Premium
Dipeptidyl Peptidase IV (DPPIV/CD26)‐Based Prodrugs of Hydroxy‐Containing Drugs
Author(s) -
DiezTorrubia Alberto,
Cabrera Silvia,
Lambeir AnneMarie,
Balzarini Jan,
Camarasa MaríaJosé,
Velázquez Sonsoles
Publication year - 2012
Publication title -
chemmedchem
Language(s) - English
Resource type - Journals
SCImago Journal Rank - 0.817
H-Index - 100
eISSN - 1860-7187
pISSN - 1860-7179
DOI - 10.1002/cmdc.201100504
Subject(s) - prodrug , chemistry , dipeptidyl peptidase , dipeptide , moiety , dipeptidyl peptidase 4 , stereochemistry , amide , peptide bond , combinatorial chemistry , enzyme , peptide , biochemistry , medicine , diabetes mellitus , type 2 diabetes , endocrinology
We previously described a novel prodrug approach in which a di‐ or tetrapeptide moiety is linked to a wide variety of amine‐containing drugs through an amide bond, which is specifically cleaved by dipeptidyl peptidase IV (DPPIV/CD26) activity. Herein we report the application of this prodrug approach to a variety of hydroxy‐containing drugs (primary, secondary, tertiary, or aromatic hydroxy groups). We designed and studied tripartite prodrugs containing a dipeptide moiety (cleavable by DPPIV/CD26) and a valine as a hetero‐bifunctional connector to link the dipeptide to the hydroxy group of the drug through a metabolically labile ester bond. The hydroxy‐containing prodrugs showed various susceptibilities to hydrolysis by DPPIV/CD26 and serum, depending on the nature of the compound.

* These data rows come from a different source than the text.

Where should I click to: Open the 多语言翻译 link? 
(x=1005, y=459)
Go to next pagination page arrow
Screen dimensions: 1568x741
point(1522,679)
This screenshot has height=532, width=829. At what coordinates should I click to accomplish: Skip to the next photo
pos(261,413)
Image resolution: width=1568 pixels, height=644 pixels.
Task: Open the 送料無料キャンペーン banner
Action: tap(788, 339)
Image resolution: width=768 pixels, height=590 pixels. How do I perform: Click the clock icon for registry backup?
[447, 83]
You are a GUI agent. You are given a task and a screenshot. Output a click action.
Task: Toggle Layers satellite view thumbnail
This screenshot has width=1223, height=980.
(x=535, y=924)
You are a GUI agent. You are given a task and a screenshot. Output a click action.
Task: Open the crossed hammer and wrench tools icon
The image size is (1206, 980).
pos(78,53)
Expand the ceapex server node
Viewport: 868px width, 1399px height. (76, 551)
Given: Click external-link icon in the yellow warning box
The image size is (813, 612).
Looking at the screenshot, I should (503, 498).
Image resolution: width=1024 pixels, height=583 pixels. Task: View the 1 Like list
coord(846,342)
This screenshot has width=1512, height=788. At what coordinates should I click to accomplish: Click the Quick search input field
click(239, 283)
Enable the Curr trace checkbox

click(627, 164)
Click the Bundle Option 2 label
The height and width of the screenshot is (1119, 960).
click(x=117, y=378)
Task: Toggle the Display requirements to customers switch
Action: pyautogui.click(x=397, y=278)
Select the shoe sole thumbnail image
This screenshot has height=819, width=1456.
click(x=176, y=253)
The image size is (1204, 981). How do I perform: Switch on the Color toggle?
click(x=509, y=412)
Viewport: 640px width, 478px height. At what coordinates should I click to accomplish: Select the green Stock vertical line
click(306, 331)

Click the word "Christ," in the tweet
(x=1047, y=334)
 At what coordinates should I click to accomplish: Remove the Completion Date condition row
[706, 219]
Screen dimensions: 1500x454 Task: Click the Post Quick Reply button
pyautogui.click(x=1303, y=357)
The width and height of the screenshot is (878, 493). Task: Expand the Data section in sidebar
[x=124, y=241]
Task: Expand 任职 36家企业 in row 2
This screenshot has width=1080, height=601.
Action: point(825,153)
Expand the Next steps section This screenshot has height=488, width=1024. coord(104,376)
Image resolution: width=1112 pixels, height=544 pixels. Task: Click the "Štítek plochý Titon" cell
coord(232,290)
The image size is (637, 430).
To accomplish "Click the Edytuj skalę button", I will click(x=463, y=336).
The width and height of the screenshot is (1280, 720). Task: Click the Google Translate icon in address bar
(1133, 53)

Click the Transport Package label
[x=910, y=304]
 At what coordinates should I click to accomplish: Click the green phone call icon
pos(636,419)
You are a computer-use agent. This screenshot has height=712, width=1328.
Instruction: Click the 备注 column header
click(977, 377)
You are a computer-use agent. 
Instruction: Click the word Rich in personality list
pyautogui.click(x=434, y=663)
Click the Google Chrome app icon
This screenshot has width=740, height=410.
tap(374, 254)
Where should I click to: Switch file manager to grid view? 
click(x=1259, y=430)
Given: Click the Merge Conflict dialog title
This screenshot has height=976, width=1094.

Prodrugs of compounds containing a primary hydroxy group (as in didanosine) or a hydroxy moiety on an aromatic entity (as in acetaminophen) were most efficiently converted. In contrast, a tertiary hydroxy group was much less susceptible to conversion into its parent drug by DPPIV/CD26 or serum. A number of the prodrugs showed remarkable increases in water solubility relative to their parent drugs.